J’étais récemment à un atelier où des personnes du monde de l’éducation et de la recherche se posaient la question de comment apporter de l’aide à la création de start-up et leur transformation en scale-up. Le constat qui en est ressorti est que ces deux mondes doivent mieux se connaitre pour fructifier ensemble.
En préambule de cet article, je précise que je connais bien le monde de l’entreprise, étant moi-même entrepreneur et ayant créé ou co-créé 14 entreprises ces 20 dernières années, et étant consultant en stratégie auprès de grands groupes, ETI, PME et Start-up. Je connais bien moins le monde de la recherche, dont je n’ai que quelques aperçus grâce à plusieurs amis thésards ou docteurs.
Des mondes aux intersections ténues
Le monde de l’éducation et de la recherche est naturellement un terreau favorable à l’émergence d’entreprises, notamment Deep Tech.
Le monde de l’entrepreneuriat est naturellement consommateur de produits de la recherche, pour avoir des différenciateurs profonds et durables contre les concurrents.
Cependant, chacun de ces mondes a aussi des caractéristiques radicalement opposées :
- le rapport à l’argent : objectif ou co-produit nécessaire de la réussite d’une entreprise, nécessaire pour faire vivre un labo avec des équipes, mais pas comme objectif pour un organisme de recherche
- le rapport au temps : court, car c’est du cash-burn pour les entreprises, long pour la recherche
- le rapport à la propriété : la propriété est un élément vital pour l’entrepreneur, car sans maitrise de ses actifs, sa société court un risque mortel ; la recherche publie largement, brevette parfois, mais n’a pas la même contrainte de possession d’actifs vitaux
Donc si ces mondes sont naturellement et nécessairement connectés, ils ont aussi des forces centrifuges puissantes qui tendent à les repousser.

Rejoins-moi !
Une faible connaissance mutuelle, un fort enjeu à se rapprocher
J’ai pu constater, de la même manière que tout le monde se construit une vision biaisée de choses qu’on ne connait pas, que chacun des deux mondes ignore des caractéristiques majeures de l’autre.
Et c’est normal, ce n’est pas un reproche.

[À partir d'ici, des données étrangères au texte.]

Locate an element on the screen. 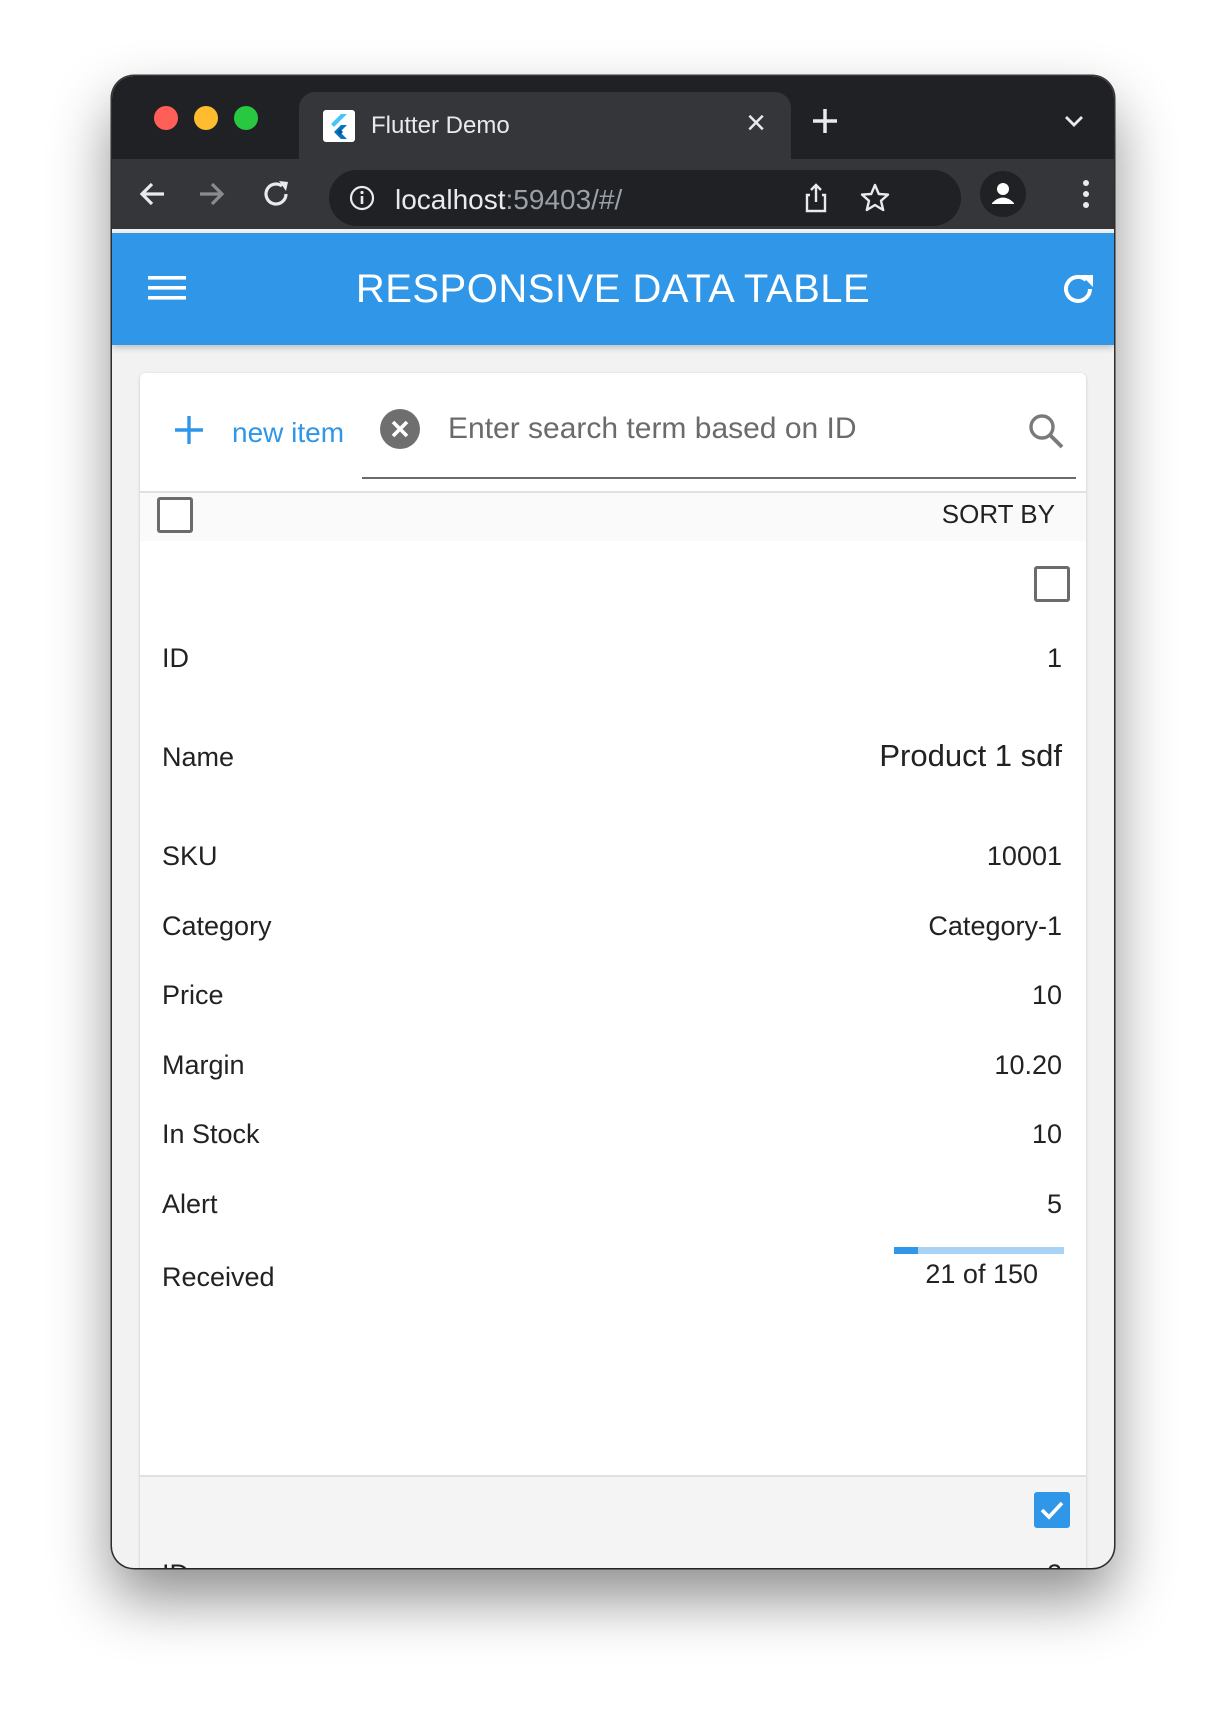  field-value-alert: 5 is located at coordinates (1054, 1204).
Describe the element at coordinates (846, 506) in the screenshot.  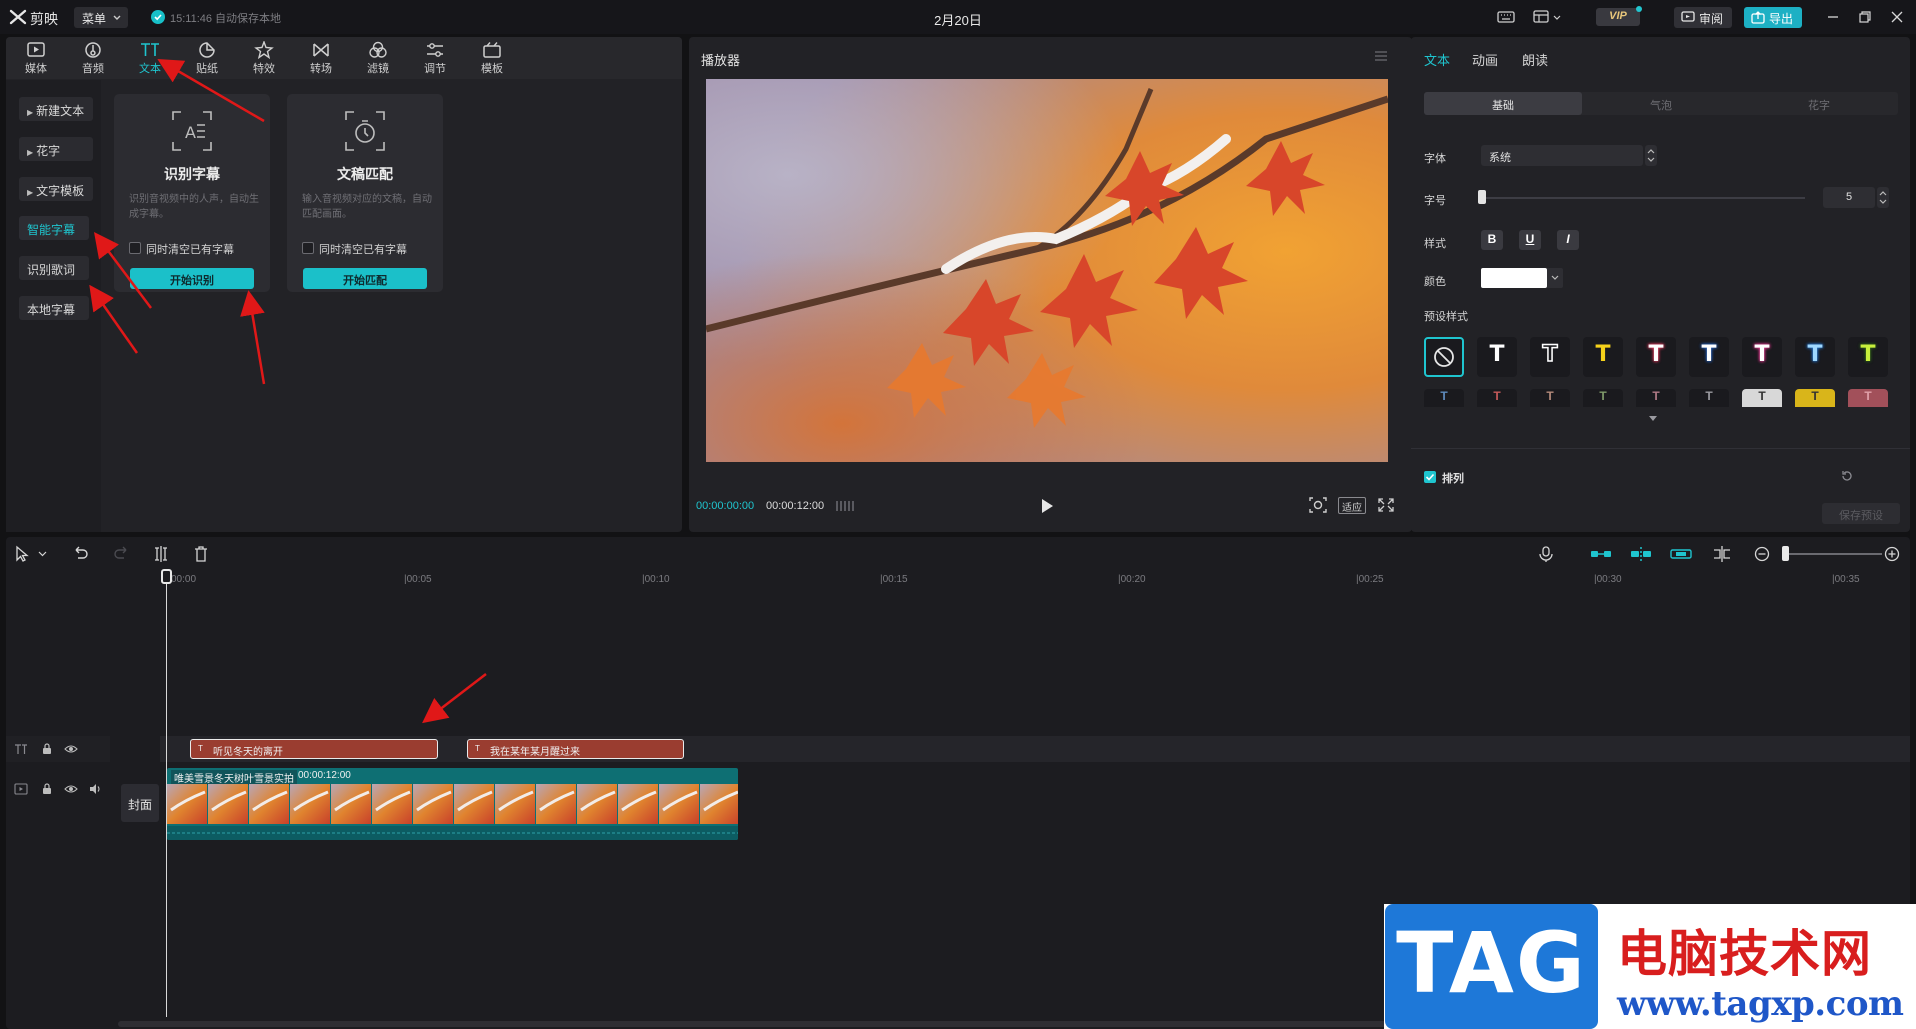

Comme souvent, connecter des lointains est source puissante de création de valeur. Il y a donc un enjeu ici d’innovation par la connexion entre :
- la recherche qui a la capacité à faire émerger par les sciences dures de nouvelles technologies
- l’entrepreneuriat qui a la capacité à s’emparer de ces technologies pour les transformer en utilité pour le plus grand nombre

La richesse est dans le mélange
Des éléments majeurs à vigiler
Les chercheurs passent du temps pour créer de la connaissance, et dans la zone grise qui permet à cette connaissance de se transformer en innovation : dépôt de brevet, élaboration de produits et / ou services, étude de marché…
Il est légitime que ces activités, financées par des fonds de recherche, si elles donnent lieu à une activité économique rentable, aient un retour sur cet « investissement », que les statuts de la plupart des institutions de recherche ne permettent pas de faire comptablement : transformer du temps de chercheurs ou des fonds en parts sociales de start-up.
Cependant, s’il y a des brevets déposés par le centre de recherche, une licence d’utilisation peut être cédée à une start-up, contre rémunération.
Il y a souvent des structure privées proches de la recherche : associations, fondations. Ces dernières peuvent souscrire au capital de start-up. Et elle le font.
Il y a aussi, pour les brevets comme pour ces prises de participation, des éléments majeurs à vigiler : ces actifs sont vitaux pour la start-up, et il faut veiller que cette dernière puisse en disposer librement contre juste rémunération le jour où le succès commercial et financier est au rendez-vous :
- clause de cession de brevets contre prix pré déterminé
- clause de sortie proportionnelle et totale dans le pacte d’associé avec règle de valorisation des parts raisonnable
Comme pour toute société, il y a aussi les éléments suivants, qui, s’ils ne sont pas passés en revue ou mal passés en revue, occasionnent l’échec de 30% des start-up :
- qui est associé ou pas, pour quel montant de parts
- clauses de bad leaver, good leaver, vesting de certains associés
- clauses d’agrément des associés en cas de cession de parts
Conclusion
Les deux mondes de l’entrepreneuriat et de la recherche sont assez lointains pour de nombreuses raisons. Leur rapprochement est je pense substantiellement fécond sous réserve que chacun prenne le temps de comprendre l’autre, et soit vigilant quant aux conditions de réussites parfois trop implicites.